Castro-Montes Alicia G, Marín Juan F, Teca-Wellmann Diego, González Jorge A, García-Ñustes Mónica A
Instituto de Física, Pontificia Universidad Católica de Valparaíso, Casilla 4059, Chile.
Departamento de Física, Universidad Técnica Federico Santa María, Casilla 110-V, Valparaíso, Chile.
Chaos. 2020 Jun;30(6):063132. doi: 10.1063/5.0006226.
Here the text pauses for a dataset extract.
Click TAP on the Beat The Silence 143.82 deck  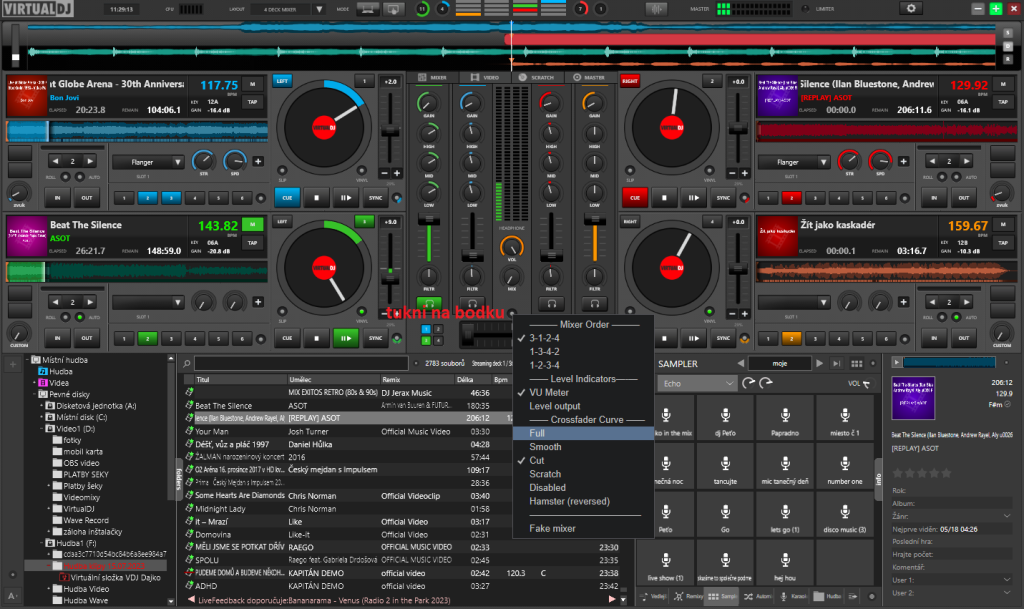coord(252,242)
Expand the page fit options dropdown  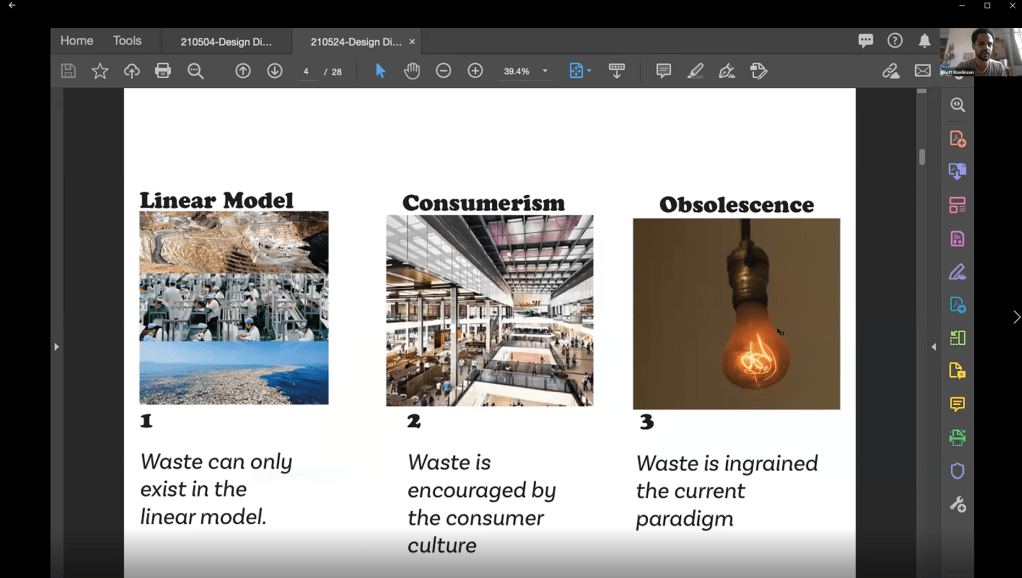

We investigate analytically and numerically the stability of bubble-like fluxons in disk-shaped heterogeneous Josephson junctions. Using ring solitons as a model of bubble fluxons in the two-dimensional sine-Gordon equation, we show that the insertion of coaxial dipole currents prevents their collapse. We characterize the onset of instability by introducing a single parameter that couples the radius of the bubble fluxon with the properties of the injected current. For different combinations of parameters, we report the formation of stable oscillating bubbles, the emergence of internal modes, and bubble breakup due to internal mode instability. We show that the critical germ depends on the ratio between its radius and the steepness of the wall separating the different phases in the system. If the steepness of the wall is increased (decreased), the critical radius decreases (increases). Our theoretical findings are in good agreement with numerical simulations.
我们通过解析和数值方法研究了盘状非均匀约瑟夫森结中泡状磁通子的稳定性。使用环形孤子作为二维正弦 - 戈登方程中泡状磁通子的模型,我们表明同轴偶极电流的插入可防止它们坍塌。我们通过引入一个将泡状磁通子的半径与注入电流的特性耦合的单一参数来表征不稳定性的起始。对于不同的参数组合,我们报告了稳定振荡泡的形成、内部模式的出现以及由于内部模式不稳定性导致的泡破裂。我们表明临界胚芽取决于其半径与系统中分隔不同相的壁的陡峭程度之间的比率。如果壁的陡峭程度增加(减小),临界半径减小(增加)。我们的理论发现与数值模拟结果吻合良好。